To address the problem, we created a unit in which the students study urban legends, which has proven useful in helping them look at information with a more critical eye. They are genuinely drawn to this modern folklore, one that illustrates the most profound fears of society.
What Are Urban Legends?
We begin the unit by having the students listen to an urban legend. I often tell one of my favorite tales, "The Vanishing Hitchhiker," also known as "Resurrection Mary."1 The story is told as something that really happened to a "friend of a friend." Usually the first thing a student will ask at the end of the telling is, "Is that really true?" and I will respond with, "What do you really think?"

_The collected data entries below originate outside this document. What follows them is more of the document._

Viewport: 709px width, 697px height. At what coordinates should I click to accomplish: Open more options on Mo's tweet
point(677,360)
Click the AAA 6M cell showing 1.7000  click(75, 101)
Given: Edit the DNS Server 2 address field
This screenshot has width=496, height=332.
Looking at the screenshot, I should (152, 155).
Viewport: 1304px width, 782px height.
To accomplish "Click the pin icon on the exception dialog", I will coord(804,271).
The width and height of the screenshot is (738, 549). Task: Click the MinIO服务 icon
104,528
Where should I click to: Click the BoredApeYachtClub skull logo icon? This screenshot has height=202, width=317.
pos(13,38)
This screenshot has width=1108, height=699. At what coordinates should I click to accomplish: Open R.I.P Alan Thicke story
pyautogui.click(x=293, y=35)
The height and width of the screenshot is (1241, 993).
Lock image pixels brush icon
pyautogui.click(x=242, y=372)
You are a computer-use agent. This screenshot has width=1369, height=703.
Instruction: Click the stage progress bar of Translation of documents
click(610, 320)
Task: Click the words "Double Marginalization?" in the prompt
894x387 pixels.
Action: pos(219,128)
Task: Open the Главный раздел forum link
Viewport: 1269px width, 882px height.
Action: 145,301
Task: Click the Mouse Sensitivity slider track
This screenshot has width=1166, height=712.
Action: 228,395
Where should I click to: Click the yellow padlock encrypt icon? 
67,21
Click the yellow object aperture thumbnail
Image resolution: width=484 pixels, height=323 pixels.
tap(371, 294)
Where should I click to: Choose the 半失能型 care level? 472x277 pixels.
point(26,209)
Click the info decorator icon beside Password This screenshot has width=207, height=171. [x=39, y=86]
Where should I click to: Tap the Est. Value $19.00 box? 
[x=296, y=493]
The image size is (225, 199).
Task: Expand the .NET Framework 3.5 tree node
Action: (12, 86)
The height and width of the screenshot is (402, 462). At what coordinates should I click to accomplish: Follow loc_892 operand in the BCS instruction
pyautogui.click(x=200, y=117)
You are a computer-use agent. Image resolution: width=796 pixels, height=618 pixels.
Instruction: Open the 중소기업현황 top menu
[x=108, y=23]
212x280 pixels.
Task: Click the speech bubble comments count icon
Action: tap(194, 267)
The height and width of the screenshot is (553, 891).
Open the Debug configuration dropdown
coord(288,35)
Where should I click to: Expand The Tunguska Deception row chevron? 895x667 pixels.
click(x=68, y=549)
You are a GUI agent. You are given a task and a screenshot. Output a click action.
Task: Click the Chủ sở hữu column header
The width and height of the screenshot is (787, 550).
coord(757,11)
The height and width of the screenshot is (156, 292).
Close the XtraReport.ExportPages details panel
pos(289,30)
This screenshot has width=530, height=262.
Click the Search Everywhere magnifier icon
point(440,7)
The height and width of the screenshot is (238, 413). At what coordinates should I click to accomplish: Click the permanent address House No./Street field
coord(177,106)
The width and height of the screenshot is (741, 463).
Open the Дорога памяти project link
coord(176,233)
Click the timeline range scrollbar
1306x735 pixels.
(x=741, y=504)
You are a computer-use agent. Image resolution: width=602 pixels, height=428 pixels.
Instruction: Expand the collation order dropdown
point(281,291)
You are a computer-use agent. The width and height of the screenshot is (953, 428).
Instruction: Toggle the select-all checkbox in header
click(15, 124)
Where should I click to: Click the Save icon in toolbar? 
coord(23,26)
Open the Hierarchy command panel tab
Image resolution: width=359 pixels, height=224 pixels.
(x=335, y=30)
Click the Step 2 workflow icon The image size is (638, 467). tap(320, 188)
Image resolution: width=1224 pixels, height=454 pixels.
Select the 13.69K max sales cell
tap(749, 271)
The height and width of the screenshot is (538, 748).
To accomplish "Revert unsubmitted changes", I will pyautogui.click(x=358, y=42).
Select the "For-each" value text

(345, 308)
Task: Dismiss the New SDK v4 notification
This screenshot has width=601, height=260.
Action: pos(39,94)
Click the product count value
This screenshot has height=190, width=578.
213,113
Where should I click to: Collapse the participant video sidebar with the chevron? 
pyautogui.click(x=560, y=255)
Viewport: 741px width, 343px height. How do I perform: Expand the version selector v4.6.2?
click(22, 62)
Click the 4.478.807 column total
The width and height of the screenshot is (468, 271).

I inform our students that the story is an urban legend. We go on to define and clarify the term "urban legend." The students learn that "Urban legends are popular stories alleged to be true which spread from person to person via oral or written communication."2 They also learn that a more accurate term for these tales is contemporary legends, because these stories do not always have an urban setting.3
We use the whiteboard as we brainstorm about the characteristics and the subject matter of urban legends.